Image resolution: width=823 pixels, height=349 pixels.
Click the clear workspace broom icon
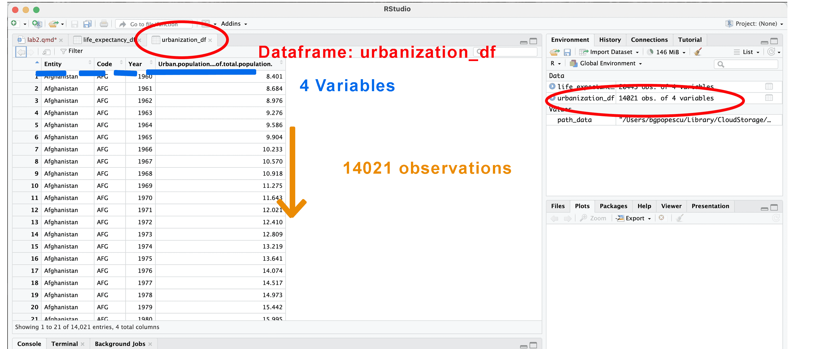[698, 52]
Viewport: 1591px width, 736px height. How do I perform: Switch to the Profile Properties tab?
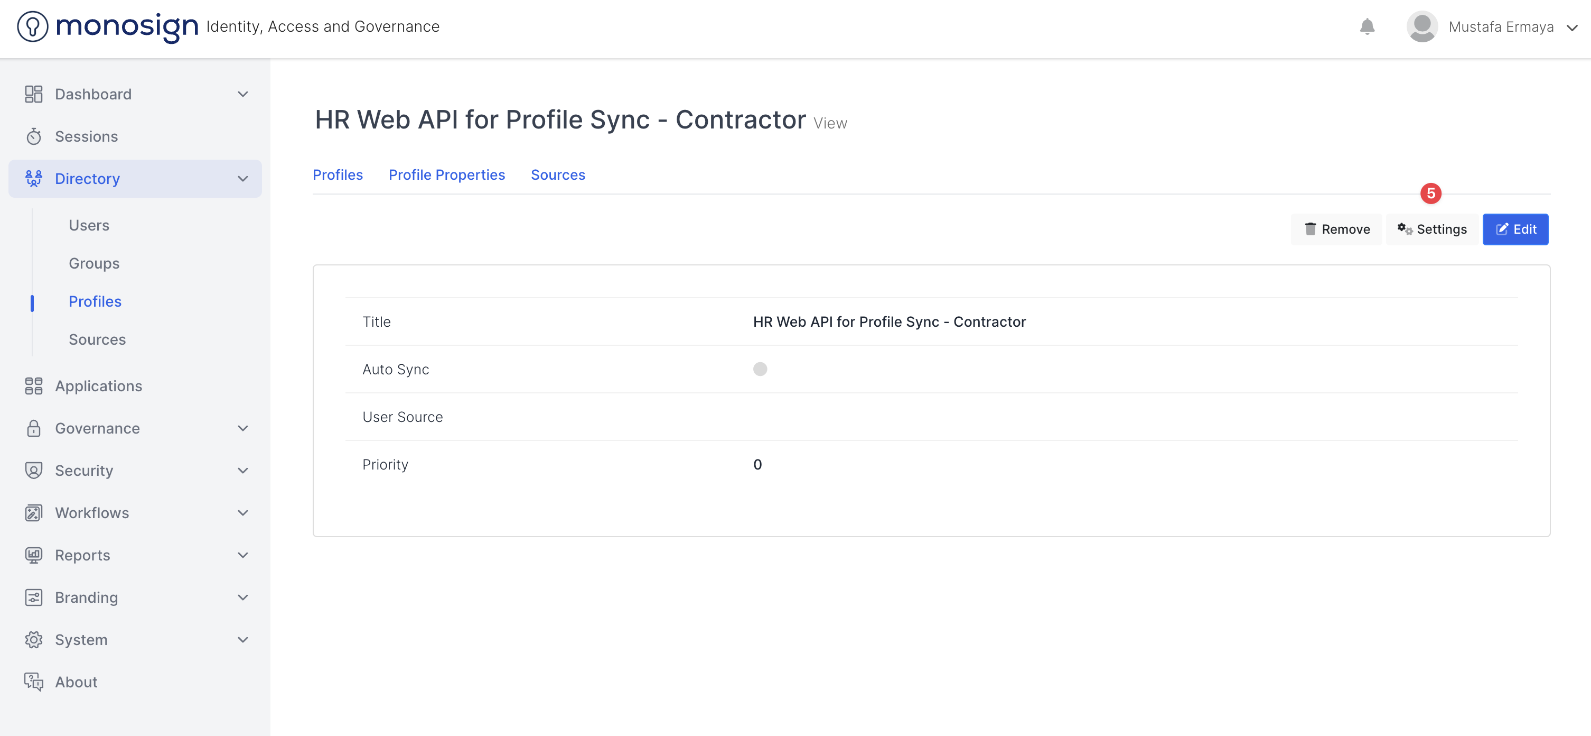[x=447, y=175]
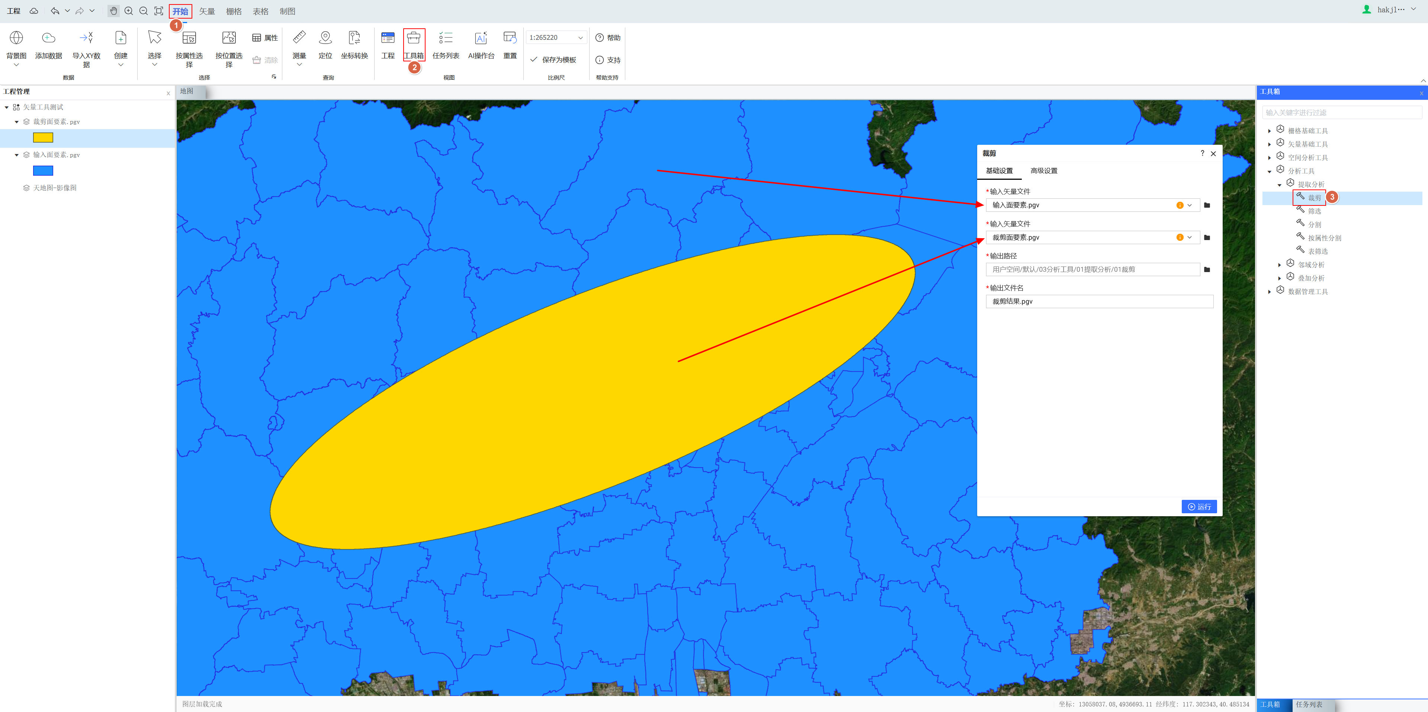Expand the 矢量基础工具 toolbox group
The image size is (1428, 712).
1269,145
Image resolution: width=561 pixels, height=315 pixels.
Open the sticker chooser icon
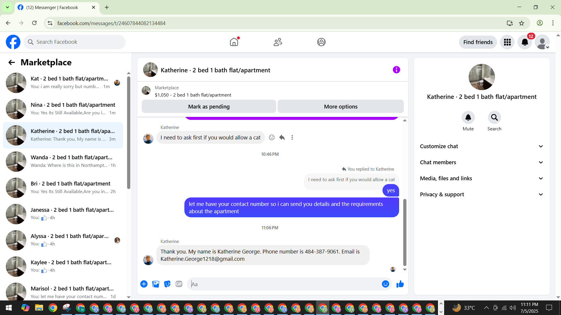click(x=167, y=284)
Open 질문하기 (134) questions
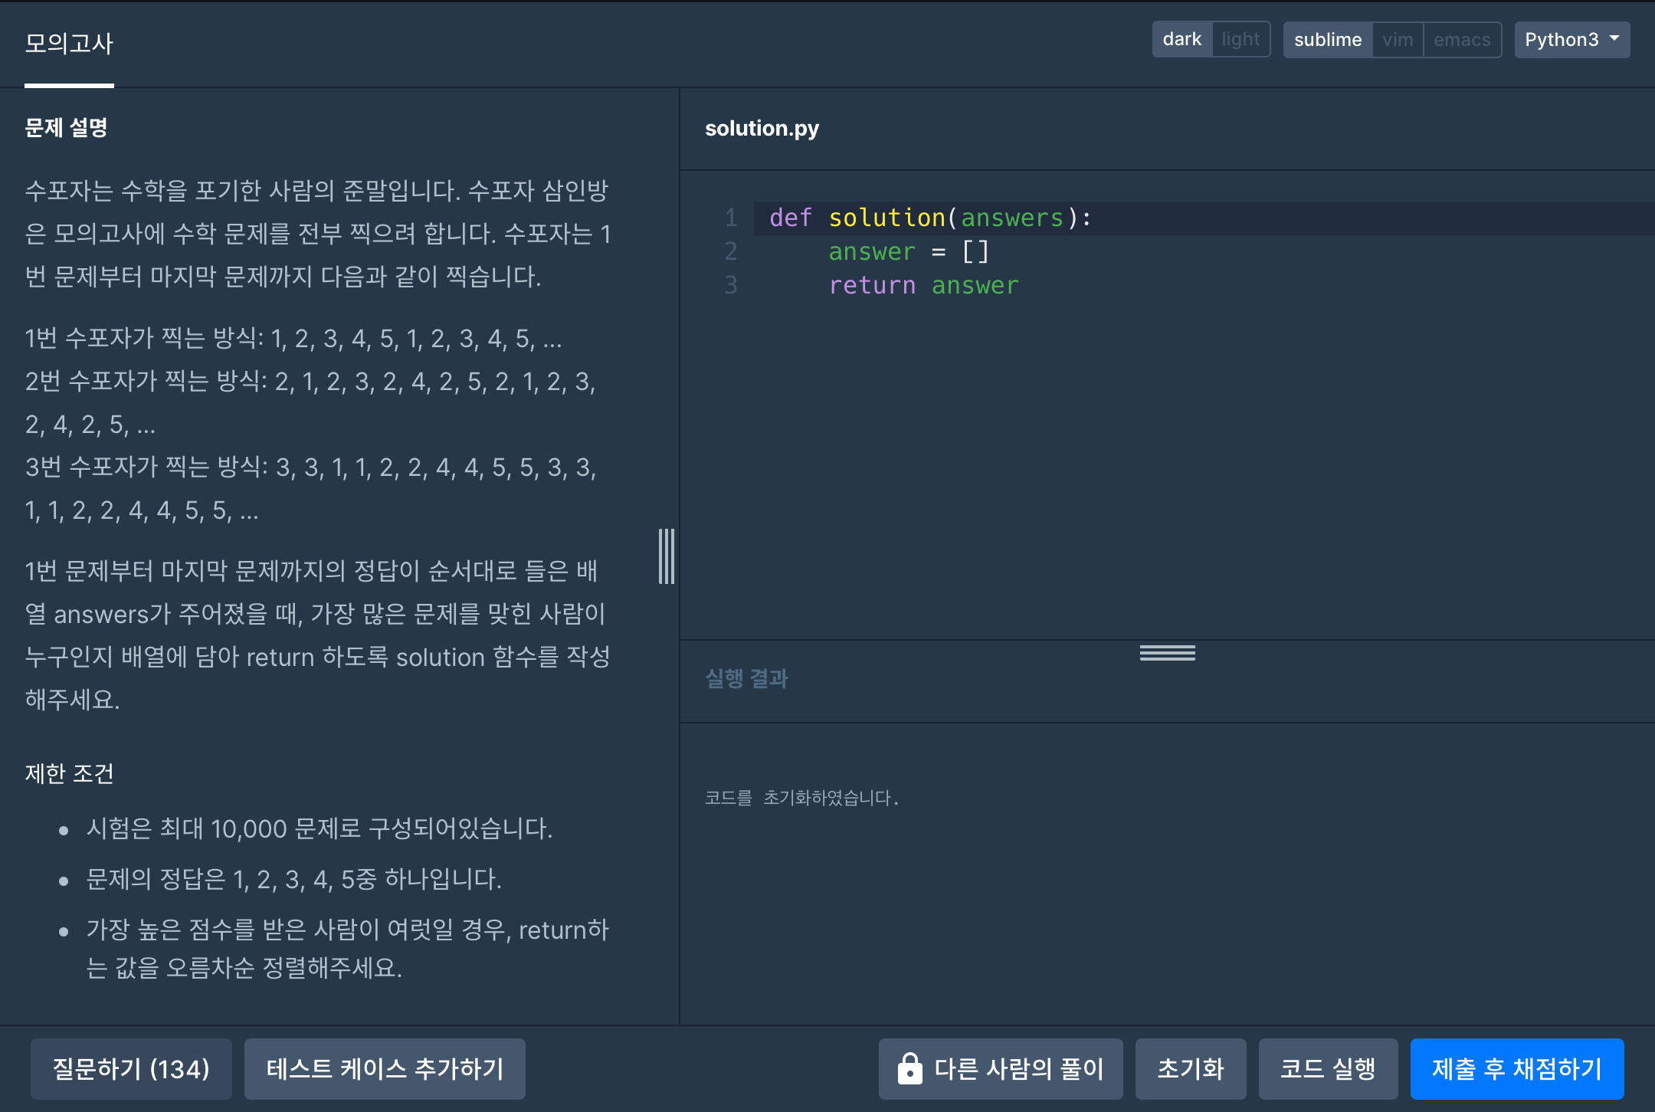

......

_Exercise brief_
A word-for-word copy of the listing is needed, with no pictures in it.

_Exercise answer_
Image resolution: width=823 pixels, height=349 pixels.
Click the clear workspace broom icon
[698, 52]
Viewport: 1591px width, 736px height. How do I perform: Switch to the Profile Properties tab?
[x=447, y=175]
Expand the 矢量基础工具 toolbox group
The image size is (1428, 712).
1269,145
Image resolution: width=561 pixels, height=315 pixels.
Open the sticker chooser icon
click(x=167, y=284)
Open 질문하기 (134) questions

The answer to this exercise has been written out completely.